The Democrats specify they want to raise taxes on families making at least $250,000 a year, and impose punitive taxes on “Wall Street,” while referring to unspecified “middle class” tax relief. They acknowledge families “struggling” with “rising health care, childcare, education, and other expense,” but neglect to mention that total taxes at all levels consume up to half of many families’ incomes.
Continuing with movie references, let’s bring in the pay clerk from “Raising Arizona,” who, when the Nicolas Cage character squints at his first paycheck, brightly remarks while taking a drag from her cigarette, “Gub’mint do take a bite, don’t she?”
Yes, she does. Moving on, here’s a handy guide to some more specific contrasts:
GOP: Build the Keystone XL Pipeline from Canada.
Dems: Reject the Keystone XL Pipeline.
GOP: Encourage domestic production by expanding drilling on federal lands and offshore. Get rid of the Obama Administration’s anti-fossil fuel policies and wasteful crony subsidies to “green” schemes like Solyndra.
Dems: Discourage domestic oil production and stop drilling in the Arctic or Atlantic. Support new EPA rules on fracking. Replace fossil fuels with “wind in Wyoming to solar in Nevada.” Never mind the hundreds of thousands of eagles, hawks and other birds and bats fricasseed over solar farms or ripped by windmill blades annually.
GOP: Overturn Obamacare and replace with free market, patient-centered reforms.
Dems: Expand Obamacare. Force all states to expand Medicaid.
GOP: Require proof of citizenship when registering to vote and secure photo ID when voting.
Dems: Oppose photo ID laws; expand early voting, same-day registration, universal automatic registration, and convicts’ voting rights.
GOP: Keep the combat exemption for servicewomen and oppose drafting women.
Dems: Put women on the front lines in the name of equality.
GOP: Affirm parental authority over the education of their children. Support phonics, teacher merit pay, discipline, “choice-based, parent-driven accountability at every stage of schooling,” education tax credits and applaud States that repeal Common Core.
Dems: Expand the federal role in education.
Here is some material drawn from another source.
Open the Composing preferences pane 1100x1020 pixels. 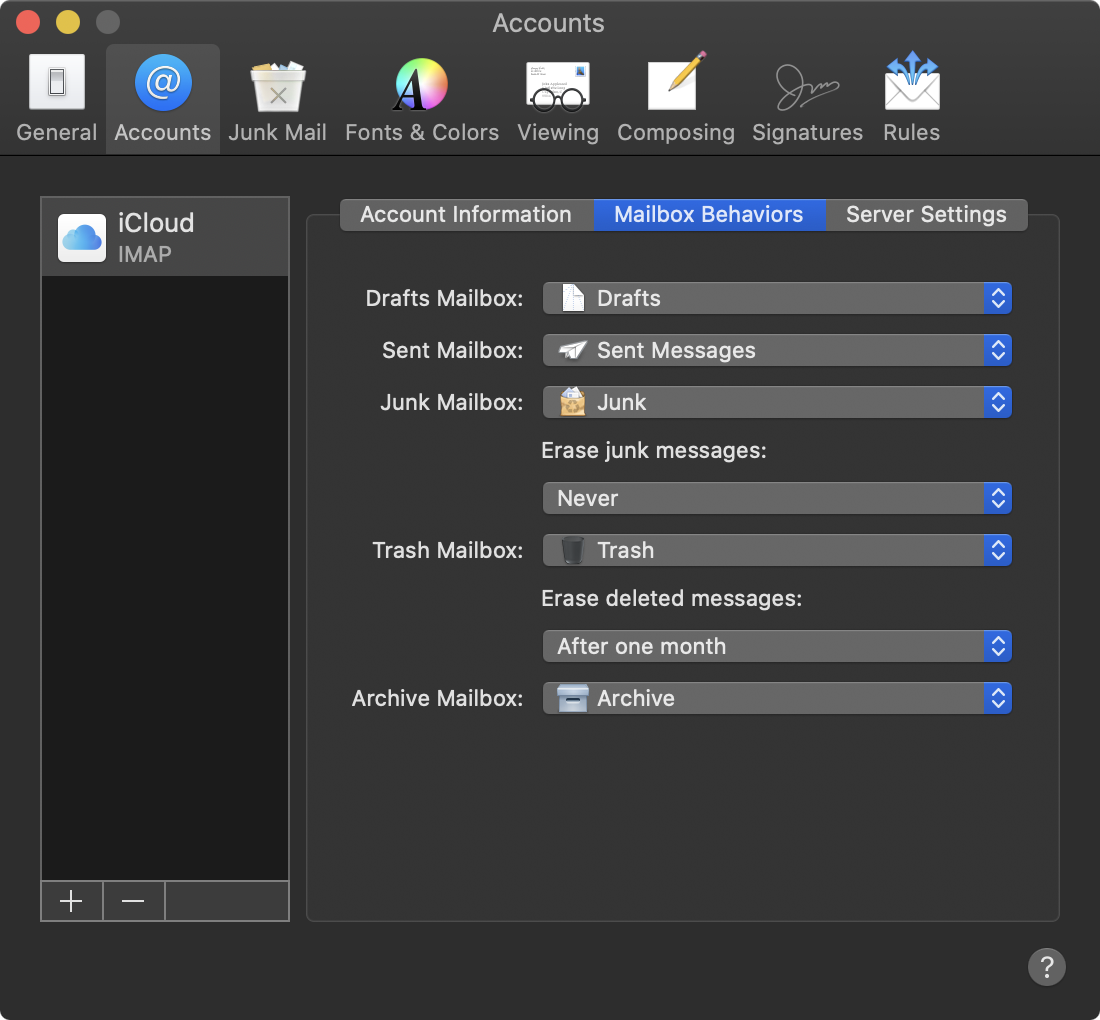[676, 98]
Support “universal preschool” and “civil structures” that allow children to “thrive.” Support Obama’s edict for all schools to allow access to restrooms and locker rooms based on gender identity instead of biological sex.
GOP: Protect innocent human life. Permanently ban federal funding and subsidies for abortion and healthcare plans that include abortion coverage. Support “informed consent, parental consent, waiting periods, and clinic regulation.” Defund Planned Parenthood “so long as they provide or refer for elective abortions or sell fetal body parts rather than provide healthcare.”
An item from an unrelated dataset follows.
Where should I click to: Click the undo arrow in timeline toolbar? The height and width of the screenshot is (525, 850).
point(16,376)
Dems: Expand abortion availability and frequency by overturning federal and state laws and policies that impede a woman’s access to abortion. Continue subsidizing Planned Parenthood.
GOP: Appoint judges who respect the rule of law expressed within the Constitution and Declaration of Independence, including the inalienable right to life and the laws of nature and nature’s God.
Dems: Institute judicial appointment litmus tests on abortion and limiting free speech by overturning the Citizens United Supreme Court ruling that allows nonprofits, corporations and unions to have a voice in the political process.
There are many more glaring differences. But this snapshot should be enough for Americans to decide what kind of country they want and who is more likely to work toward that vision.
• Robert Knight is a senior fellow for the American Civil Rights Union.